# What is asked
Reproduce the records word for word, from the very beginning down to and including the line that contains "Action: (289, 244)".

# Data supplied
----------
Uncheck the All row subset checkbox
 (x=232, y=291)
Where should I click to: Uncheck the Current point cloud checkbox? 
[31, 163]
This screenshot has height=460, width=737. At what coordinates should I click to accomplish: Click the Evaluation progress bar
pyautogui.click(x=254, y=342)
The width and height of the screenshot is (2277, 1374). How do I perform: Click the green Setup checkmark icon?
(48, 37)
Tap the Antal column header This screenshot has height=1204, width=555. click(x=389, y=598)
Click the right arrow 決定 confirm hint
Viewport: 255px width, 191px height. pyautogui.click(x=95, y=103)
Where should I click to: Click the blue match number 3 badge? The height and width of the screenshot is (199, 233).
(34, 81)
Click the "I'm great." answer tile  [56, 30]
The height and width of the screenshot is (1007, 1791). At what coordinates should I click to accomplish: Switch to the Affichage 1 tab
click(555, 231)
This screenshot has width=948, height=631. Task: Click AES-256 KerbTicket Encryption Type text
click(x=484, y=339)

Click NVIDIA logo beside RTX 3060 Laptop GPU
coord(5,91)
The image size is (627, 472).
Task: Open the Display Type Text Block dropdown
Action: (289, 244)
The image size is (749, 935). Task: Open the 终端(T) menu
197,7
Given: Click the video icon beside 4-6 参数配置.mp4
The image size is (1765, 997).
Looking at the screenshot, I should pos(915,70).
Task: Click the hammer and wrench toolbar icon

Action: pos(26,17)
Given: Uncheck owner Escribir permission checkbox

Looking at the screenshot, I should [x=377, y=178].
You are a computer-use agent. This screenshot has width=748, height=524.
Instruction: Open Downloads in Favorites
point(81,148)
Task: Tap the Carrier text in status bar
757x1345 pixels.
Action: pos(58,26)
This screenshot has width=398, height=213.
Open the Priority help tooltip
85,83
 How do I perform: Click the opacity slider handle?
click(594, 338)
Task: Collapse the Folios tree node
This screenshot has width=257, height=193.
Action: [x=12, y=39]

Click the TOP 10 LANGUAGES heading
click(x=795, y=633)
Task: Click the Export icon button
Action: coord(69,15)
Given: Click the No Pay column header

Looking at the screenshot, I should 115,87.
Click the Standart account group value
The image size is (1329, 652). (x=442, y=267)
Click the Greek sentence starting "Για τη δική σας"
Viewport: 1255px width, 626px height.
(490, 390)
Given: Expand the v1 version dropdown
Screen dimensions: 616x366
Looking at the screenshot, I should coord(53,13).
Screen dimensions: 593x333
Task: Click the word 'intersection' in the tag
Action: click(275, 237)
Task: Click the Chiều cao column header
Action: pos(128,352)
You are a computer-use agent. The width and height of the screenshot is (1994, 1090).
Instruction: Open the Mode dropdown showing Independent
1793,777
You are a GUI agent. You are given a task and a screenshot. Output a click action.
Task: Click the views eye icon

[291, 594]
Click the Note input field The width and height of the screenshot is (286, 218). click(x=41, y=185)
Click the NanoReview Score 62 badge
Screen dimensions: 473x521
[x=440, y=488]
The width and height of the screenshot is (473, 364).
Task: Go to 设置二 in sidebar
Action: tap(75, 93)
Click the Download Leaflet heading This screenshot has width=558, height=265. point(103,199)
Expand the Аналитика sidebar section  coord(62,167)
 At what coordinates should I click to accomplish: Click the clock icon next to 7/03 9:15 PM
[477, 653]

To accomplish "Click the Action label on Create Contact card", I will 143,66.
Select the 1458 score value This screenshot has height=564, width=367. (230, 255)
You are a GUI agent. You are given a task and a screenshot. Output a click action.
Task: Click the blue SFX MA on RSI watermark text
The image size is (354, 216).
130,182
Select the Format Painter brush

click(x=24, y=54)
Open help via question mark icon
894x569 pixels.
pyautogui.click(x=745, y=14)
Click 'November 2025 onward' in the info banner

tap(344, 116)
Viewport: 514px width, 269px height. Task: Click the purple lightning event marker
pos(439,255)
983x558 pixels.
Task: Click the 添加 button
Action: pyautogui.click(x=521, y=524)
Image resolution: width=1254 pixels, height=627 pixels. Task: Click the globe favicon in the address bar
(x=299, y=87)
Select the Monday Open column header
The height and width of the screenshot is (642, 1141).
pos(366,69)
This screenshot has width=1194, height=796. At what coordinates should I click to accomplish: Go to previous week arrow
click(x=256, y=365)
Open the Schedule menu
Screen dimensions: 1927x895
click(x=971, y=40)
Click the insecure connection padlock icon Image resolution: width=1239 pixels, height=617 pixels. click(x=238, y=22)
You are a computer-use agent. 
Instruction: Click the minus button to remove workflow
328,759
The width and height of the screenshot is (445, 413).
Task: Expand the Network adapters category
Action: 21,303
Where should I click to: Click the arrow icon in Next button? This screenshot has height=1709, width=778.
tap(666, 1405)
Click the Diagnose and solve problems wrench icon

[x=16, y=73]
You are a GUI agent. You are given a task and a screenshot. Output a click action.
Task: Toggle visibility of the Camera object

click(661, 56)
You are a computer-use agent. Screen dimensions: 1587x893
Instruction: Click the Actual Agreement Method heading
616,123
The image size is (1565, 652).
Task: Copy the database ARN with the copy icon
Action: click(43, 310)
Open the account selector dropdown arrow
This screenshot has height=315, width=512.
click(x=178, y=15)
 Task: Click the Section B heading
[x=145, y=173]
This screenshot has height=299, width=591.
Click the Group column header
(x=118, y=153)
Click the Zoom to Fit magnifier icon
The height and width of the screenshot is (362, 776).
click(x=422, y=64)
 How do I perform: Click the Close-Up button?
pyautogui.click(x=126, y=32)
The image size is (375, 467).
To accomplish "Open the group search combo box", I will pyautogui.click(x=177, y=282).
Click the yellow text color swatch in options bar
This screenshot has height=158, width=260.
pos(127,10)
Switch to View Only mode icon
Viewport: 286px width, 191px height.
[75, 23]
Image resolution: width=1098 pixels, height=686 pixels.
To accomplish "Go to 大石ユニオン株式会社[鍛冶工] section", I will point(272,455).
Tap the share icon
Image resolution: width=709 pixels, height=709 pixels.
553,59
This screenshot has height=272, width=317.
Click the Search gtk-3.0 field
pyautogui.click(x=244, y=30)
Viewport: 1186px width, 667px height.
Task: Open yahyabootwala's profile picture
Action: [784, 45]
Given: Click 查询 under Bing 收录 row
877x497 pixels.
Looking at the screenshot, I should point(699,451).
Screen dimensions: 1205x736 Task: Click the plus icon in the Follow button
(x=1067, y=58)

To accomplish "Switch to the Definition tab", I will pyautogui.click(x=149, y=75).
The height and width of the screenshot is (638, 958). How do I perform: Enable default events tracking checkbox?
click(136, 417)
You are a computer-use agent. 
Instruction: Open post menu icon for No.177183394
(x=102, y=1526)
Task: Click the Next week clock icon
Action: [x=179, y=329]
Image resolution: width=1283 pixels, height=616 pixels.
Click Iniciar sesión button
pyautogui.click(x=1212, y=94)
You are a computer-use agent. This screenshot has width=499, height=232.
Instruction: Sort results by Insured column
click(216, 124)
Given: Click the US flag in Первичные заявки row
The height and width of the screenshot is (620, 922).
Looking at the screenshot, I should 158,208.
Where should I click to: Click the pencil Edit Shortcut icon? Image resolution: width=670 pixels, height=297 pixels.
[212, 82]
----------
# In response
Uncheck the All row subset checkbox
 (x=232, y=291)
Where should I click to: Uncheck the Current point cloud checkbox? 
[31, 163]
This screenshot has height=460, width=737. At what coordinates should I click to accomplish: Click the Evaluation progress bar
pyautogui.click(x=254, y=342)
The width and height of the screenshot is (2277, 1374). How do I perform: Click the green Setup checkmark icon?
(48, 37)
Tap the Antal column header This screenshot has height=1204, width=555. click(x=389, y=598)
Click the right arrow 決定 confirm hint
Viewport: 255px width, 191px height. pyautogui.click(x=95, y=103)
Where should I click to: Click the blue match number 3 badge? The height and width of the screenshot is (199, 233).
(34, 81)
Click the "I'm great." answer tile  [56, 30]
The height and width of the screenshot is (1007, 1791). At what coordinates should I click to accomplish: Switch to the Affichage 1 tab
click(555, 231)
This screenshot has width=948, height=631. Task: Click AES-256 KerbTicket Encryption Type text
click(x=484, y=339)

Click NVIDIA logo beside RTX 3060 Laptop GPU
coord(5,91)
The image size is (627, 472).
Task: Open the Display Type Text Block dropdown
Action: (289, 244)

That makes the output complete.